Survivorship Bias and Investment Style in the Returns of CTAs:

The Information Content of Performance Track Records


This paper examines the survivorship bias and investment styles in surviving and defunct funds operated by commodity trading advisors (CTAs).

The motivation for studying CTA funds is based on the fact that CTA funds can potentially provide diversification from global equities. It is generally known the CTA funds generate returns which have low correlation to global equities. What is less well known, but even more interesting, is that CTA fund returns tend to be positive and large during declines in global equities. The goal of this paper is to investigate the consistency of this behavior across both surviving and defunct funds, as well as the amount of bias inherent in using surviving funds to estimate the returns of all (surviving and defunct) funds.

The data set is supplied by Tass Asset Management. It consists of 901 CTA funds, 304 of which survived until the end of the sample in 1996, while the remaining 597 ceased operation prior to that date.

The key findings in this paper are as follows.

One, there is a 20% chance that a CTA fund will cease operation in any given year. This is much higher than the dissolution rates in mutual fudns.

Two, the survivorship bias is 3.4% per year. That means the returns of surviving CTA funds, on average, are 3.4% higher than the return of all CTA (surviving and dissolved) funds.

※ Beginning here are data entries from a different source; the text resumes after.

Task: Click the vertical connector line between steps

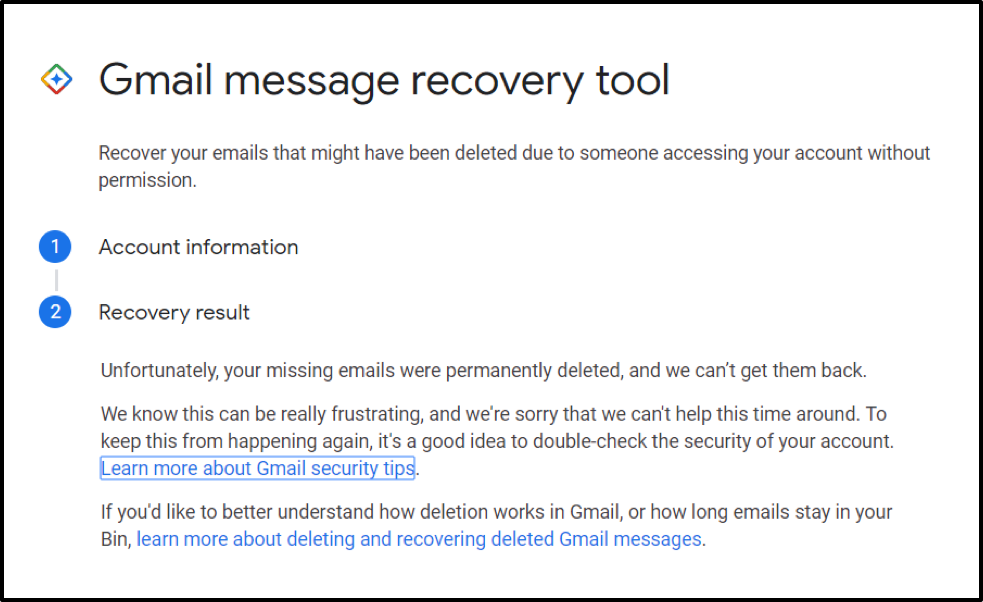Action: (55, 280)
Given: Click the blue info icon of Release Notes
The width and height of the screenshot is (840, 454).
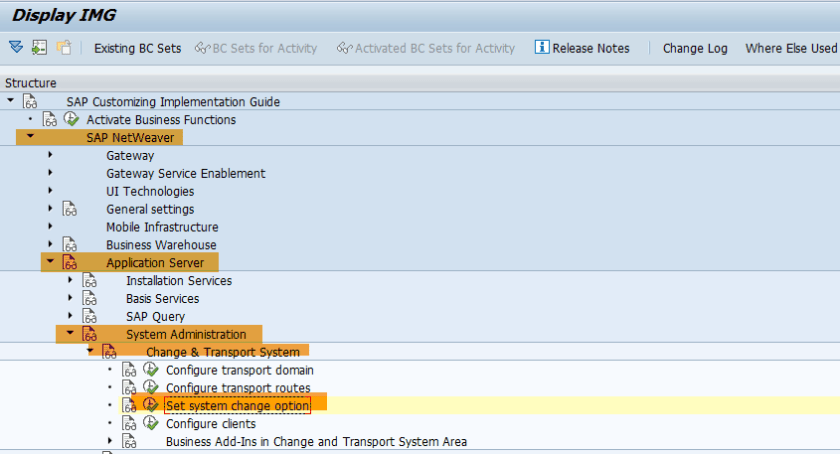Looking at the screenshot, I should click(542, 47).
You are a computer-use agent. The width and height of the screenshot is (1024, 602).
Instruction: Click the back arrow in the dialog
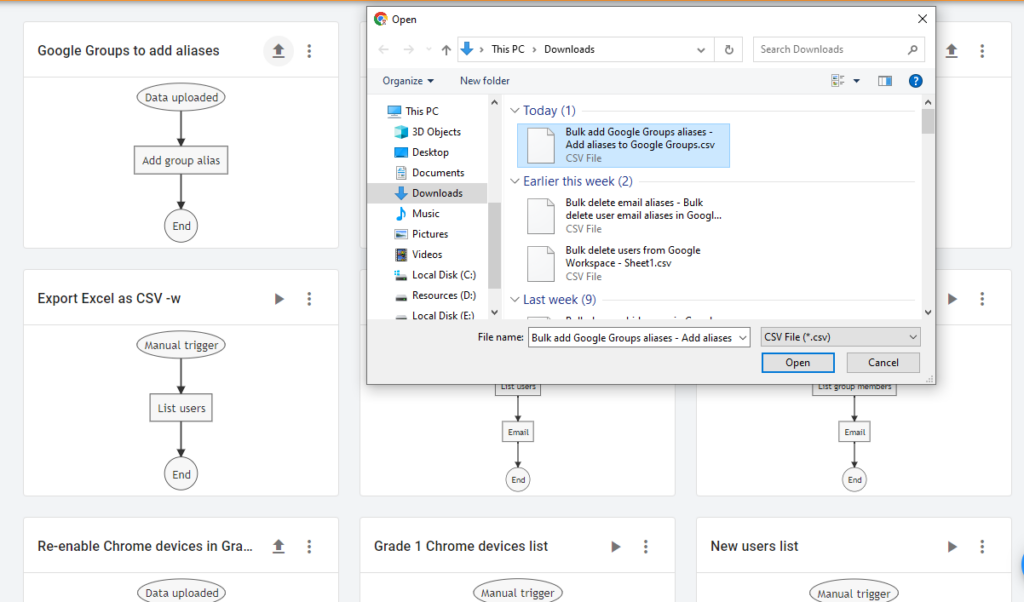point(382,48)
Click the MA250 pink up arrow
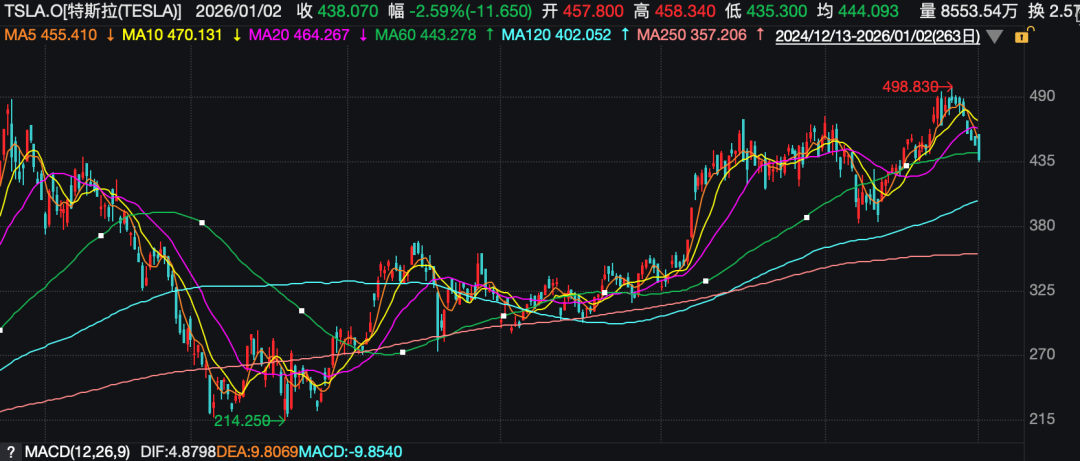 coord(759,35)
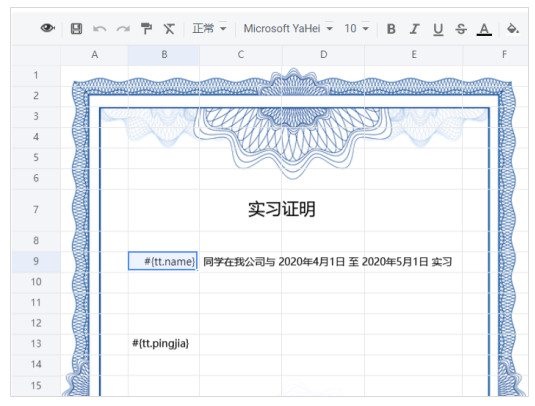Click the 实习证明 title cell

pyautogui.click(x=282, y=209)
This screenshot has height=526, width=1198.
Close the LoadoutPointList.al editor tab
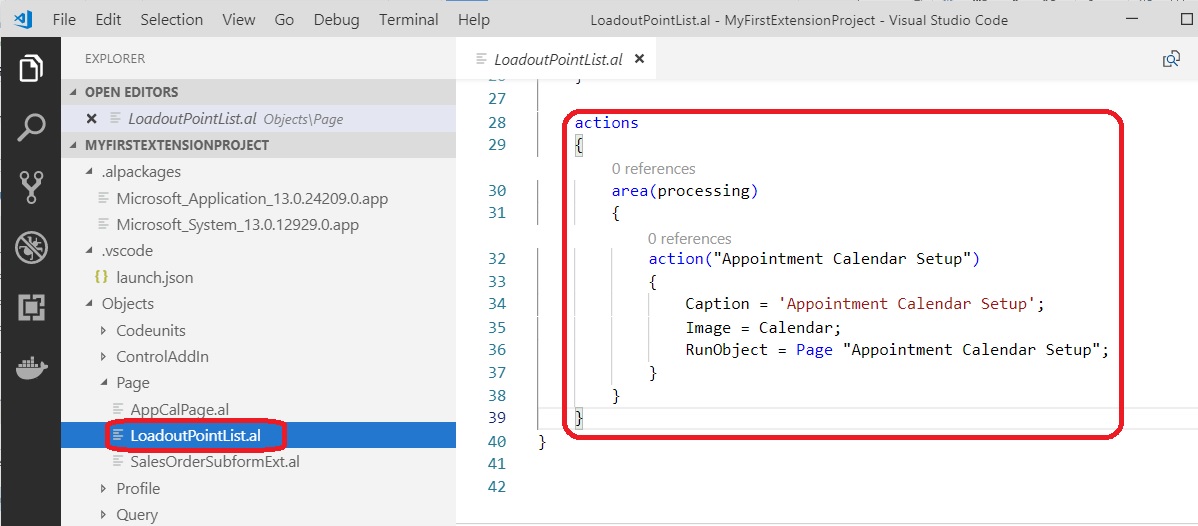(640, 60)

Three, there is one dominant investment style in CTA funds, which is not affected by the entry or dissolution of CTA funds. This style is called "trend following" based on the description of CTAs.

Four, the option-like payout feature (i.e. positive and large returns during down months in global equities) is consistently exhibited in dissolved as well as surviving CTA funds.

Five, the performance of dissolved funds operated by multi-fund CTAs was better than dissolved funds operated by single-fund CTAs. We attribute this to "reputational" effects. Given the incentive compensation scheme in CTA funds, there is a tendency for CTAs to take more risk when their funds' net asset values are substantially between the high water mark. Multi-fund CTAs have less incentive to do so, because they need to protect their reputation to the investors in other funds.

Two important issues remain open for future research: how do "trend following" CTAs generate the option-like payout feature in their returns? and will they continue to do so in the future?